* **Your goal**: Retype, word for word, the line holding "Viewport: 1024px width, 656px height." and each line after it down to the end of the data; pictures are not copied.

* * *

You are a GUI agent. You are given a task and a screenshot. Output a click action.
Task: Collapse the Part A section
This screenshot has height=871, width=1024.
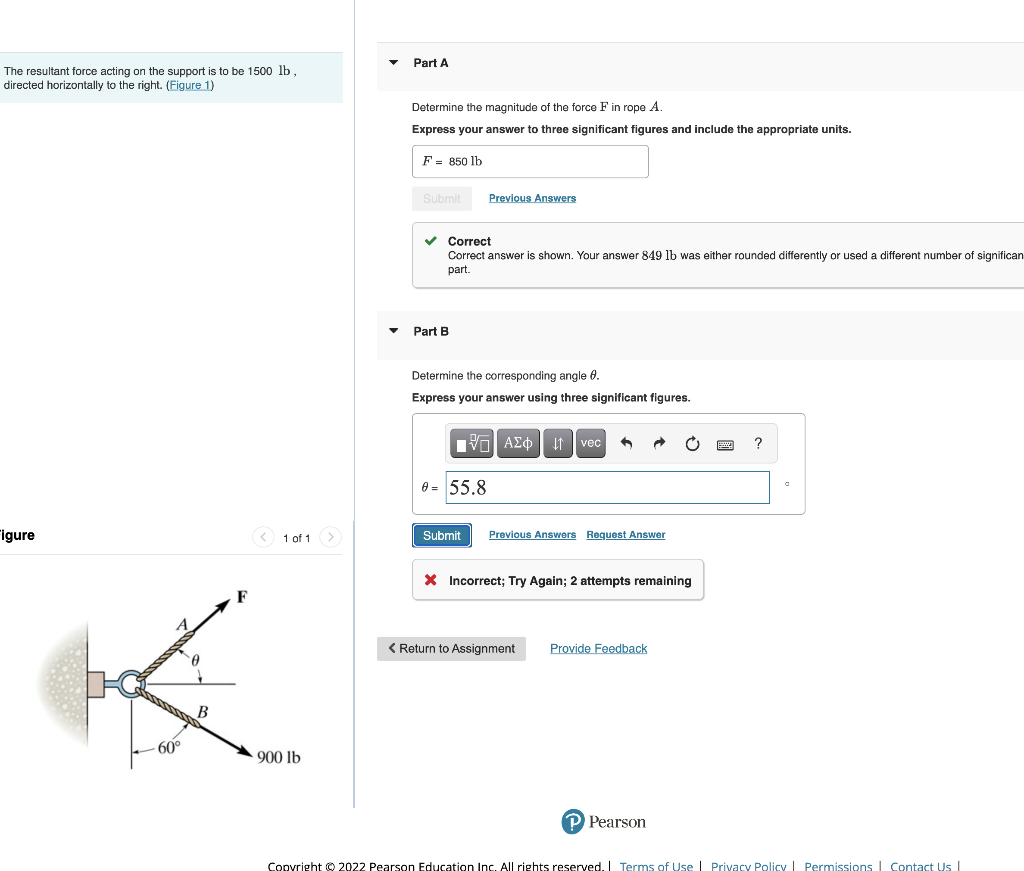[x=392, y=62]

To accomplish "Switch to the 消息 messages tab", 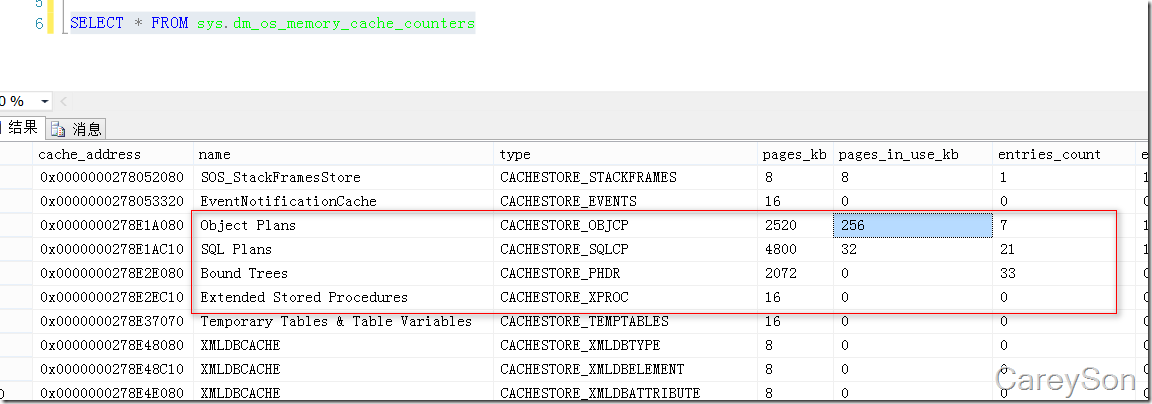I will (x=87, y=129).
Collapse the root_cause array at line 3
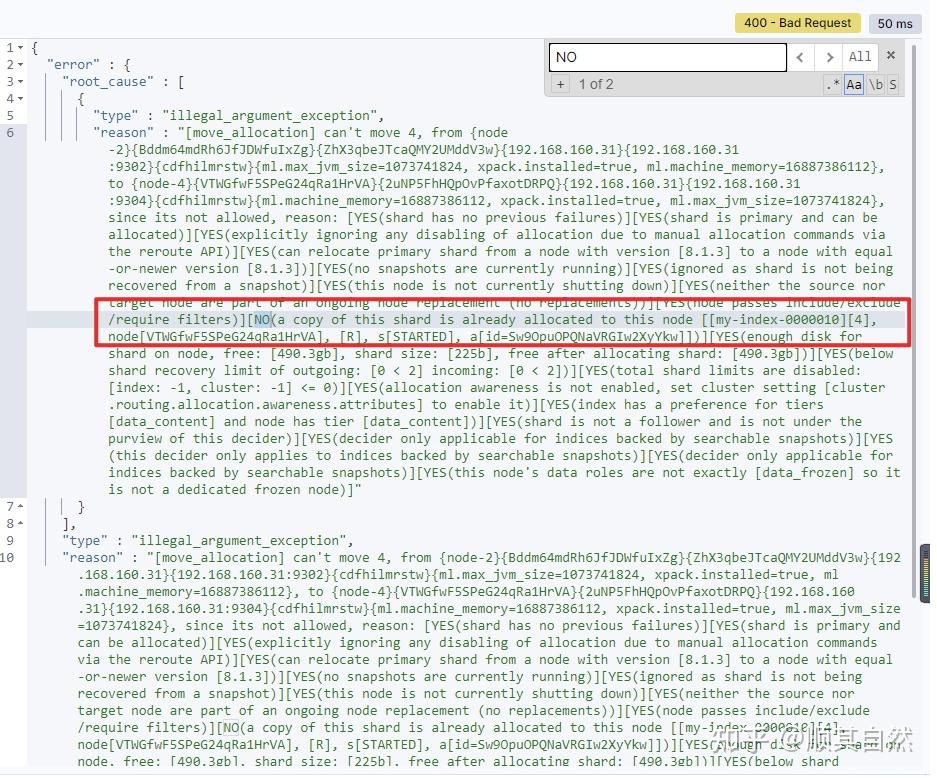The width and height of the screenshot is (937, 778). [22, 81]

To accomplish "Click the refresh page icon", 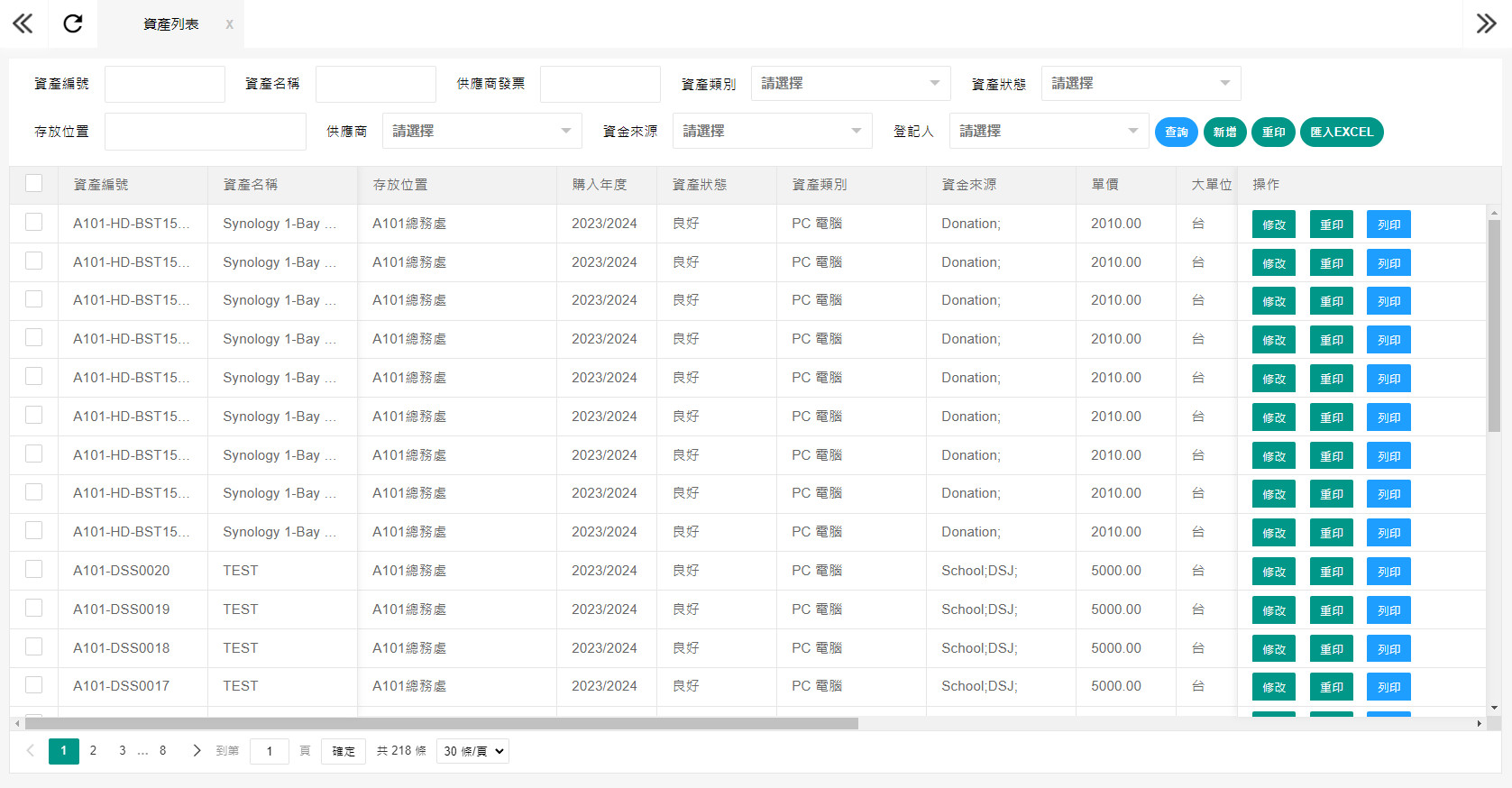I will pos(73,23).
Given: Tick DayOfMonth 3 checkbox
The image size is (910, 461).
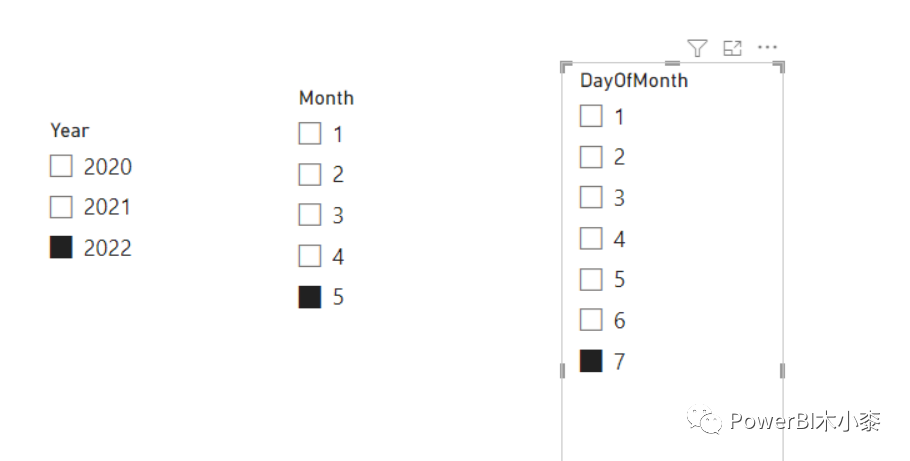Looking at the screenshot, I should pyautogui.click(x=591, y=197).
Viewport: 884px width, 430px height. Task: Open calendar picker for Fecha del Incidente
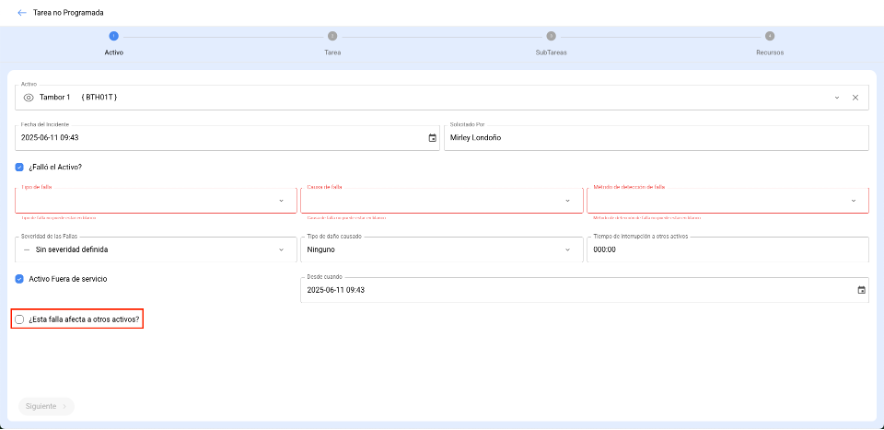pyautogui.click(x=432, y=138)
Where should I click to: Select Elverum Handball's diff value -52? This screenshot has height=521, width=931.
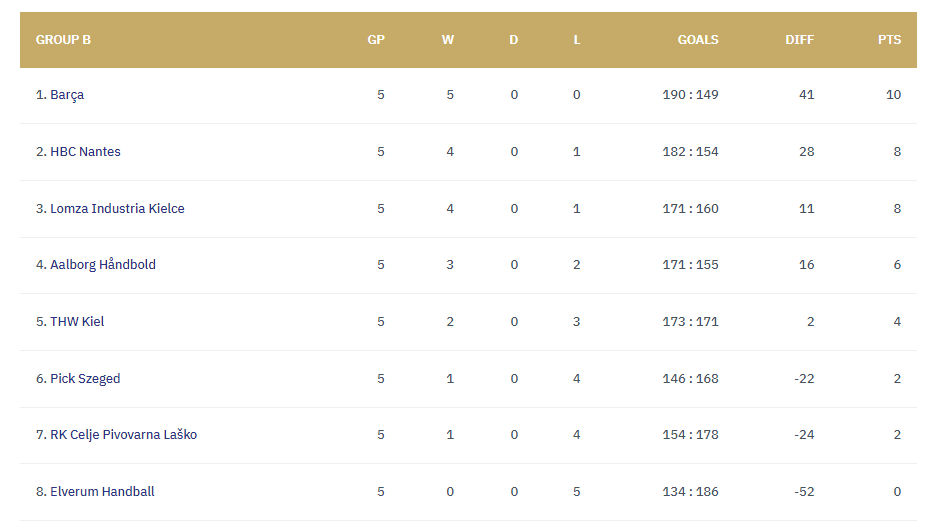[x=804, y=491]
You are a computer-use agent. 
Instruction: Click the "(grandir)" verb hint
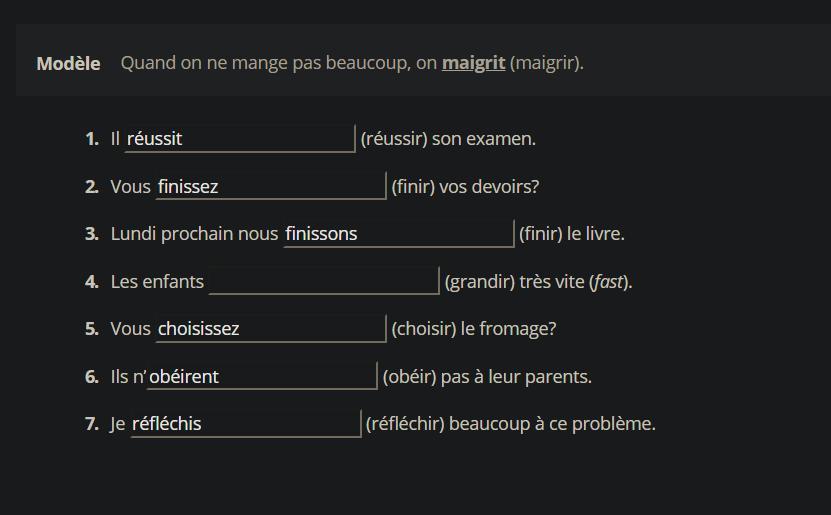pyautogui.click(x=480, y=282)
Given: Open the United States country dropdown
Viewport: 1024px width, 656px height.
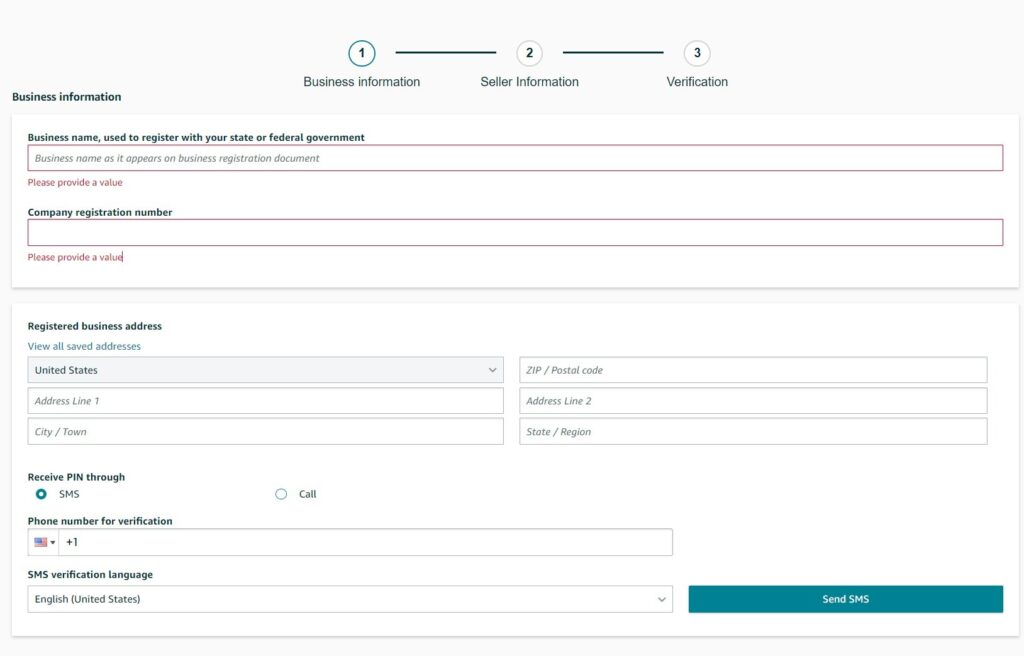Looking at the screenshot, I should pyautogui.click(x=265, y=369).
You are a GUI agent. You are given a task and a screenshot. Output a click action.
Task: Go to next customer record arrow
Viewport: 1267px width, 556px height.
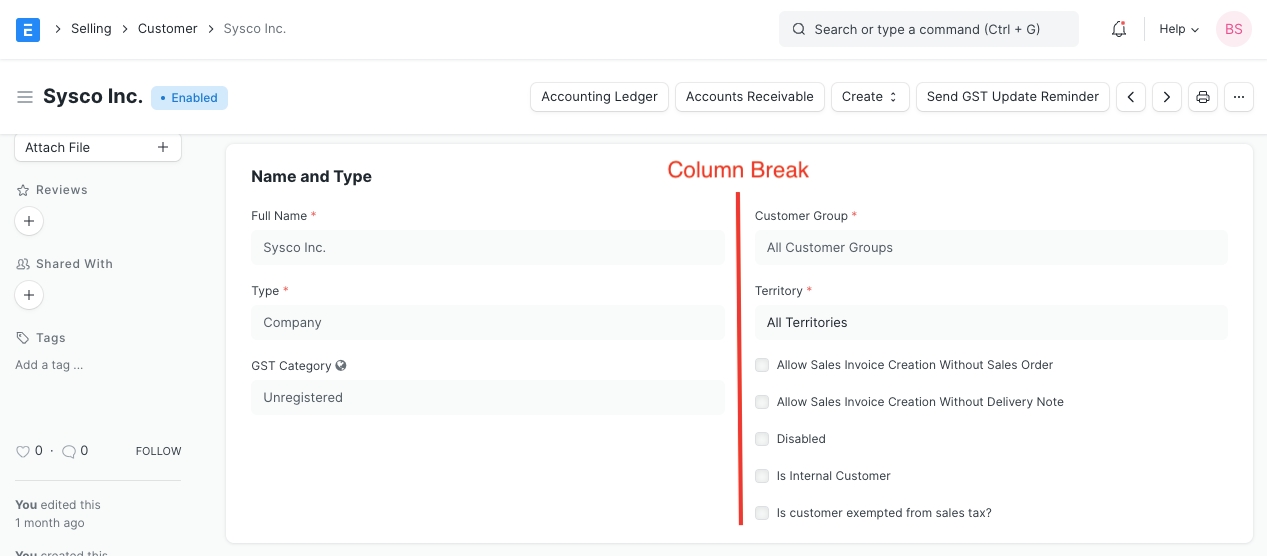(x=1166, y=97)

* * *

* **Solution to the exercise**:
Viewport: 1024px width, 656px height.
Looking at the screenshot, I should pyautogui.click(x=265, y=369).
You are a GUI agent. You are given a task and a screenshot. Output a click action.
Task: Go to next customer record arrow
Viewport: 1267px width, 556px height.
(x=1166, y=97)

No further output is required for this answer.